Exercise requirements → Begin at the first line of the items and stop after the line that has "point(408,167)". Repeat those lines with "forward" changed to "back" and nothing else altered.

Extracted items →
* * * * * * *

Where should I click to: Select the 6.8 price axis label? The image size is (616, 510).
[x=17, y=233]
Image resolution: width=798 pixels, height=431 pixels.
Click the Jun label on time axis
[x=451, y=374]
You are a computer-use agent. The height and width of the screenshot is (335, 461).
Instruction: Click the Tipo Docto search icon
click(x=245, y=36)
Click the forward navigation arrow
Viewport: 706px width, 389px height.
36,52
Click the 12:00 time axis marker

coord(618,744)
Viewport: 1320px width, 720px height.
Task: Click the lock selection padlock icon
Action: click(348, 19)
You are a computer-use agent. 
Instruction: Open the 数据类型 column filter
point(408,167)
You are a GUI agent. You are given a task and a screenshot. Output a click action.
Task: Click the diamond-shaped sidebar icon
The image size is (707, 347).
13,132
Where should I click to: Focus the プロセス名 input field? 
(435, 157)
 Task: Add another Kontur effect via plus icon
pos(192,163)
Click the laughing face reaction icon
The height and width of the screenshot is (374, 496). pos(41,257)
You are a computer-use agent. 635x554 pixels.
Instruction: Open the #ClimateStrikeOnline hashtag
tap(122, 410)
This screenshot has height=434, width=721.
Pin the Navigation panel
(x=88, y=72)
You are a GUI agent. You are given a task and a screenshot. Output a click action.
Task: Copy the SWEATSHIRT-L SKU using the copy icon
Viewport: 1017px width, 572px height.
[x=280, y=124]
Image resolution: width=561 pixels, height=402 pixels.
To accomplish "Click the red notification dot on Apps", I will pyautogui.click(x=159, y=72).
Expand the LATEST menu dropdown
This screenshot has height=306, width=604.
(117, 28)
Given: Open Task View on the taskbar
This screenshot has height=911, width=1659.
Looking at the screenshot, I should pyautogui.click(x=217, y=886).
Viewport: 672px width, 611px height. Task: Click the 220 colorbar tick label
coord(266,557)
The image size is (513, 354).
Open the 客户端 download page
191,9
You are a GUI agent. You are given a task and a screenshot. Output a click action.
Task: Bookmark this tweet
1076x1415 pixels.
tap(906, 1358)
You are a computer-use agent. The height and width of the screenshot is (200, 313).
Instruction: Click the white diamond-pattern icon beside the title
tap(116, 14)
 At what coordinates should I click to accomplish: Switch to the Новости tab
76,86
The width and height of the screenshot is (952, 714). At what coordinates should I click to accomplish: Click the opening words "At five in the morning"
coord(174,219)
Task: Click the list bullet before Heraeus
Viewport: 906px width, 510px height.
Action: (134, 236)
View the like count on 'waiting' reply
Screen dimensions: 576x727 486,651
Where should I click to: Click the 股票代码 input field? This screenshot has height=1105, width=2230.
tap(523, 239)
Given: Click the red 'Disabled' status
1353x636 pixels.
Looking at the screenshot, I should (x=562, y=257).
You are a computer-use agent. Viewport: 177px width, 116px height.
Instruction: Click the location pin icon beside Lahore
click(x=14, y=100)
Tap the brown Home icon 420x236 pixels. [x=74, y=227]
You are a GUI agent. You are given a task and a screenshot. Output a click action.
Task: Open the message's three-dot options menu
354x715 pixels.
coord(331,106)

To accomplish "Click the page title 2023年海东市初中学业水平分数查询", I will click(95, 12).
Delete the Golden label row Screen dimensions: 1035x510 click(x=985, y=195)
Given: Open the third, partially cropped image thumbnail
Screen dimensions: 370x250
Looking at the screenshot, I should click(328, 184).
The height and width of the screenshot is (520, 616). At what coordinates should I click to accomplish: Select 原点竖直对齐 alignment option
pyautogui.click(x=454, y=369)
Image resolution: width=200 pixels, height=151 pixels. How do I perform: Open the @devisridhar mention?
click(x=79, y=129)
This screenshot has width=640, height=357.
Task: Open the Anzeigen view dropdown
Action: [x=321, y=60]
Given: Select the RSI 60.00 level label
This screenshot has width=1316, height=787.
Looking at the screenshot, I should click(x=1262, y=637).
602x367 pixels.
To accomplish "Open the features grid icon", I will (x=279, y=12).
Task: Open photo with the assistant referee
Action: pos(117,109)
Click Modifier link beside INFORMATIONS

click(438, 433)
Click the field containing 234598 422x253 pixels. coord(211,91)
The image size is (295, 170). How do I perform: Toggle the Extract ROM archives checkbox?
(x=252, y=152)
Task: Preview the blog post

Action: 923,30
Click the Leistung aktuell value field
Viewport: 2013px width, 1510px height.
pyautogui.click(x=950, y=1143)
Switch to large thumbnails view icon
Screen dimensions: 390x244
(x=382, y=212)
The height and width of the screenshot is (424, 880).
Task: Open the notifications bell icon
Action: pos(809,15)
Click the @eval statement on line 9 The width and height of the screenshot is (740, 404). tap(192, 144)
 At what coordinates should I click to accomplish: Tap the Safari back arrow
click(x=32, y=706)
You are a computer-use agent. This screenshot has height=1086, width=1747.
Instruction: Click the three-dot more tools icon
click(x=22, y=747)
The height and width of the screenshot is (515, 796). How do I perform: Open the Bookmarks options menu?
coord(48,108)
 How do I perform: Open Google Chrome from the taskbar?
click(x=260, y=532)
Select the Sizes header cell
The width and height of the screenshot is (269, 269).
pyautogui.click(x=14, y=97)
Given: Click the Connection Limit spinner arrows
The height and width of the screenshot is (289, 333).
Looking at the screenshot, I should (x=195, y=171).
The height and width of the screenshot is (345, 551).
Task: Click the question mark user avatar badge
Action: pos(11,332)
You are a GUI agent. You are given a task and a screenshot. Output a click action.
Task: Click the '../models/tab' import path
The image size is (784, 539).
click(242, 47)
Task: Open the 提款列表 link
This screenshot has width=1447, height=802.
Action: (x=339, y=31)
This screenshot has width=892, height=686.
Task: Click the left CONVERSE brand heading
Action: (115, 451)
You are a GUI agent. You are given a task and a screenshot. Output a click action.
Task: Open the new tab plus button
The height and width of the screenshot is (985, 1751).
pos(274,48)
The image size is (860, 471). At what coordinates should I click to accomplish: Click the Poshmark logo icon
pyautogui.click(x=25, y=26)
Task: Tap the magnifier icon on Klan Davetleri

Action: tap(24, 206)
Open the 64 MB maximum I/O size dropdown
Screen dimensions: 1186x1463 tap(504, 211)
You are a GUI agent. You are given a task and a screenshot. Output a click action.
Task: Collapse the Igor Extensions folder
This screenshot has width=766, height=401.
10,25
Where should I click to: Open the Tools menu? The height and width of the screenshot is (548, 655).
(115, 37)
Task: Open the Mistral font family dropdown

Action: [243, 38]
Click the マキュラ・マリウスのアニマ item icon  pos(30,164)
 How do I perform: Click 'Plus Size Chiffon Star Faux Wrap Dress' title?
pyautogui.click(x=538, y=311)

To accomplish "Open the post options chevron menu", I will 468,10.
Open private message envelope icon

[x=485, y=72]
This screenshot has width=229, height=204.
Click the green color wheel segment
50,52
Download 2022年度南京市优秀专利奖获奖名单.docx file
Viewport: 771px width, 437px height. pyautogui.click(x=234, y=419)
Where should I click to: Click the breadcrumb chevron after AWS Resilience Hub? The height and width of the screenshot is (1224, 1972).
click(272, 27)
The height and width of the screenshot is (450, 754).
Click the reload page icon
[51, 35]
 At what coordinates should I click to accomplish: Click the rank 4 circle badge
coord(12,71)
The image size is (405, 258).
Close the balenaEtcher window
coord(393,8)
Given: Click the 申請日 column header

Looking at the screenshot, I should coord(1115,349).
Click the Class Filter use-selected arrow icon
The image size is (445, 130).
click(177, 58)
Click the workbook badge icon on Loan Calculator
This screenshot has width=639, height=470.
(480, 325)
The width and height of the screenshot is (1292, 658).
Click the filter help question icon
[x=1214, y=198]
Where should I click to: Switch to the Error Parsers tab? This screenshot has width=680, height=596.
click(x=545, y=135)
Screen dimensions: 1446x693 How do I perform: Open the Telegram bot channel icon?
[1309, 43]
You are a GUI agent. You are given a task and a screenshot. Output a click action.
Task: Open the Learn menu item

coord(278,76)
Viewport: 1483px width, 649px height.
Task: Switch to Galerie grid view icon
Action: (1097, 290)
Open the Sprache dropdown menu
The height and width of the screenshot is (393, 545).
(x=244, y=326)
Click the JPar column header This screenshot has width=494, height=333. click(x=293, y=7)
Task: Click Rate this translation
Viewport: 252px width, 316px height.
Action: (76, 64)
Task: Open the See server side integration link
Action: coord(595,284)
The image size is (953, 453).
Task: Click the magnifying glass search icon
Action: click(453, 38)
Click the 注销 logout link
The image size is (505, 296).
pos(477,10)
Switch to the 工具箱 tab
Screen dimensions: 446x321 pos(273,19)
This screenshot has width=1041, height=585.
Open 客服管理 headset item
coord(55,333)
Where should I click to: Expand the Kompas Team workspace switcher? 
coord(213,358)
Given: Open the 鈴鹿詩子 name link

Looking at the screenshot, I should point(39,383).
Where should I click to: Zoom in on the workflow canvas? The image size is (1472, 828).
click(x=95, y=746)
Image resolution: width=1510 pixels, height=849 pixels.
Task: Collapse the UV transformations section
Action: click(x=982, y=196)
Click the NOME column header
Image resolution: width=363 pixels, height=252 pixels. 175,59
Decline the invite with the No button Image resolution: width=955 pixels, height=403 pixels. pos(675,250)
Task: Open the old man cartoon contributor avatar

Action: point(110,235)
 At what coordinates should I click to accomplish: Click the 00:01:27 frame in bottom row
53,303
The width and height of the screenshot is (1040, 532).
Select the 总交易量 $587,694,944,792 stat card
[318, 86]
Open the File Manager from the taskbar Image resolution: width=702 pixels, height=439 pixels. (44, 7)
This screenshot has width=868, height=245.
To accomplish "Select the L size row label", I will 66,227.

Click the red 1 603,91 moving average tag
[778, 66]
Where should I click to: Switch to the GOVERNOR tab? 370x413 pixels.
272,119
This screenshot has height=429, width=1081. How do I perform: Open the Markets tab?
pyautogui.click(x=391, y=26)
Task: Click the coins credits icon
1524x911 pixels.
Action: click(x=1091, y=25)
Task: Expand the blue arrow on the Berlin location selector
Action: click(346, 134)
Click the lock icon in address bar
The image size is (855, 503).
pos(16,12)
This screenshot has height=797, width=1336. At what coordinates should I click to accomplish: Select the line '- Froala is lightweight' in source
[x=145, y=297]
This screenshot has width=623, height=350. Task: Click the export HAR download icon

* * * * * * *

Exercise response →
Where should I click to: Select the 6.8 price axis label? The image size is (616, 510).
[x=17, y=233]
Image resolution: width=798 pixels, height=431 pixels.
Click the Jun label on time axis
[x=451, y=374]
You are a computer-use agent. The height and width of the screenshot is (335, 461).
Instruction: Click the Tipo Docto search icon
click(x=245, y=36)
Click the back navigation arrow
Viewport: 706px width, 389px height.
36,52
Click the 12:00 time axis marker

coord(618,744)
Viewport: 1320px width, 720px height.
Task: Click the lock selection padlock icon
Action: click(348, 19)
You are a computer-use agent. 
Instruction: Open the 数据类型 column filter
point(408,167)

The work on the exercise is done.